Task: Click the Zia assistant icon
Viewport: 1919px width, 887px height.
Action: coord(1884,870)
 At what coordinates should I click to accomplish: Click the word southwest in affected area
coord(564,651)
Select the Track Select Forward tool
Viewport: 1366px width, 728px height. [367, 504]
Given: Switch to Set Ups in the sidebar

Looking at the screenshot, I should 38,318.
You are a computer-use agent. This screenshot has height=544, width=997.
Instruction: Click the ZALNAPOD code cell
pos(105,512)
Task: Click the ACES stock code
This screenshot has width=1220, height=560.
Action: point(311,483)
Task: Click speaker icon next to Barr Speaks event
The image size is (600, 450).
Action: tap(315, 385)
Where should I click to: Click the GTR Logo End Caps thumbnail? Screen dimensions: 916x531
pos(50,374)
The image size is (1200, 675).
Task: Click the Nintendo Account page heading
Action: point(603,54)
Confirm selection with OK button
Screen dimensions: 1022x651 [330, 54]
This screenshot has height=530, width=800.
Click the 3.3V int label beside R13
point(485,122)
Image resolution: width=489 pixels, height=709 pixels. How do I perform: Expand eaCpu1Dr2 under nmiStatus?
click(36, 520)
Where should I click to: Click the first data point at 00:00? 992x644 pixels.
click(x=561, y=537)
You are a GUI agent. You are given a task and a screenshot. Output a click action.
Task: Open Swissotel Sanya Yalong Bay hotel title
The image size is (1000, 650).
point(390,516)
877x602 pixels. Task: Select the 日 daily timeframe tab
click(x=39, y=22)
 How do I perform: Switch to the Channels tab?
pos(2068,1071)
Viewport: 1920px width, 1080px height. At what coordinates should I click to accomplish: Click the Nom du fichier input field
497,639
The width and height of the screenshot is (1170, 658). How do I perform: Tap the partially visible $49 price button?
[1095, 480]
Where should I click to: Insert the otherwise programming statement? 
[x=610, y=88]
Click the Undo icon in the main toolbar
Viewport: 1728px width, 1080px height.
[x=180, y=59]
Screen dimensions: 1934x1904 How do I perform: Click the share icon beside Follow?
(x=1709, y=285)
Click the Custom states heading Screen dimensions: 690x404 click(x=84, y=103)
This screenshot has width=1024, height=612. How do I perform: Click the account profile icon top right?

◆ REQUIREMENTS: Copy out every line of the entries above word for word, in the same order.

◆ SOLUTION:
Task: Click the Zia assistant icon
Viewport: 1919px width, 887px height.
Action: coord(1884,870)
 At what coordinates should I click to accomplish: Click the word southwest in affected area
coord(564,651)
Select the Track Select Forward tool
Viewport: 1366px width, 728px height. [367, 504]
Given: Switch to Set Ups in the sidebar

Looking at the screenshot, I should 38,318.
You are a computer-use agent. This screenshot has height=544, width=997.
Instruction: Click the ZALNAPOD code cell
pos(105,512)
Task: Click the ACES stock code
This screenshot has width=1220, height=560.
Action: point(311,483)
Task: Click speaker icon next to Barr Speaks event
The image size is (600, 450).
Action: tap(315, 385)
Where should I click to: Click the GTR Logo End Caps thumbnail? Screen dimensions: 916x531
pos(50,374)
The image size is (1200, 675).
Task: Click the Nintendo Account page heading
Action: point(603,54)
Confirm selection with OK button
Screen dimensions: 1022x651 [330, 54]
This screenshot has height=530, width=800.
Click the 3.3V int label beside R13
point(485,122)
Image resolution: width=489 pixels, height=709 pixels. How do I perform: Expand eaCpu1Dr2 under nmiStatus?
click(36, 520)
Where should I click to: Click the first data point at 00:00? 992x644 pixels.
click(x=561, y=537)
You are a GUI agent. You are given a task and a screenshot. Output a click action.
Task: Open Swissotel Sanya Yalong Bay hotel title
The image size is (1000, 650).
point(390,516)
877x602 pixels. Task: Select the 日 daily timeframe tab
click(x=39, y=22)
 How do I perform: Switch to the Channels tab?
pos(2068,1071)
Viewport: 1920px width, 1080px height. At what coordinates should I click to accomplish: Click the Nom du fichier input field
497,639
The width and height of the screenshot is (1170, 658). How do I perform: Tap the partially visible $49 price button?
[1095, 480]
Where should I click to: Insert the otherwise programming statement? 
[x=610, y=88]
Click the Undo icon in the main toolbar
Viewport: 1728px width, 1080px height.
[x=180, y=59]
Screen dimensions: 1934x1904 How do I perform: Click the share icon beside Follow?
(x=1709, y=285)
Click the Custom states heading Screen dimensions: 690x404 click(x=84, y=103)
This screenshot has width=1024, height=612. How do I perform: Click the account profile icon top right?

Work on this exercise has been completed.